Sua carta consistia em uma única frase, explicando simplesmente que seria "impossível continuar seu trabalho".
Em suas postagens nas redes sociais, Levadnaya explica problemas médicos atuais de uma forma envolvente que faz sentido para seu público. Ela aprendeu a conviver com os "trolls" da internet (usuários que fazem comentários agressivos apenas para provocar) e com comentários raivosos, afirma, mas a invasão da Ucrânia levou a situação a um nível diferente.
"Mesmo as vacinas contra covid, que geraram muitas agressões, não causaram tanto ódio entre as pessoas quanto esta guerra. Há uma enorme divisão na sociedade agora, porque todo mundo só acredita em sua própria verdade", diz a profissional de saúde.
Muitos que se encontram no lado oposto dessa divisão com relação ao Estado russo tiveram suas vidas viradas de cabeça para baixo pela guerra na Ucrânia.

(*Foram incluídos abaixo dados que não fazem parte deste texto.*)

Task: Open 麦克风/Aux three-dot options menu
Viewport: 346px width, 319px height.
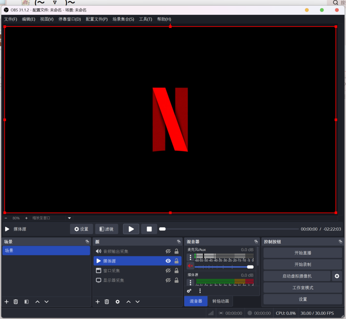Action: pyautogui.click(x=190, y=257)
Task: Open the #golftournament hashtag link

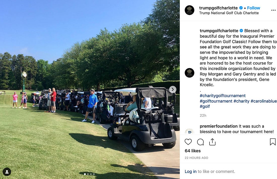Action: 216,101

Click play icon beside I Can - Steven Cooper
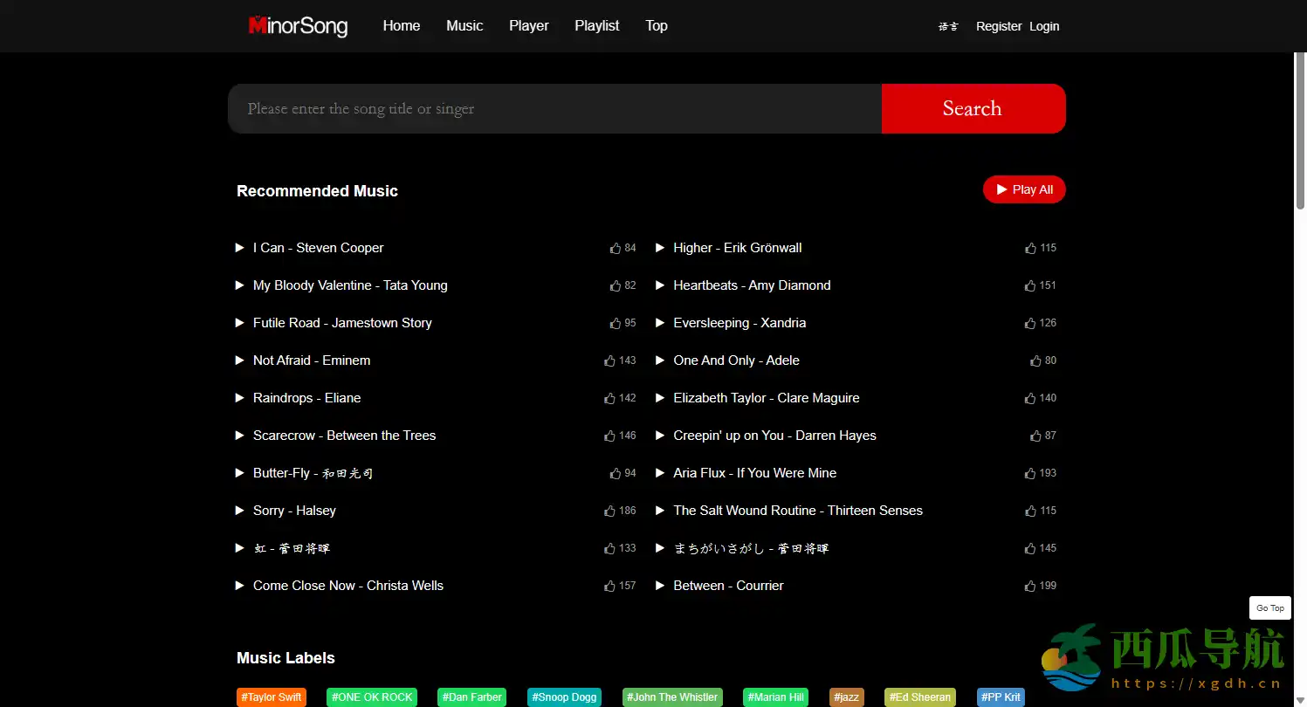[x=240, y=248]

Alguns perderam seus empregos, outros pediram demissão em protesto. Relações familiares tornaram-se tensas, muitas vezes com rachas geracionais.
Para Kamran Manafly e muitos outros, a única opção foi deixar o país. Mas nem todos podem, ou querem, dar esse passo.
"Nem todo russo que discorda da propaganda do Kremlin pode deixar este país", disse Katya Dolinina. "Ainda estamos aqui. Ainda temos esperança. Tentamos não desistir."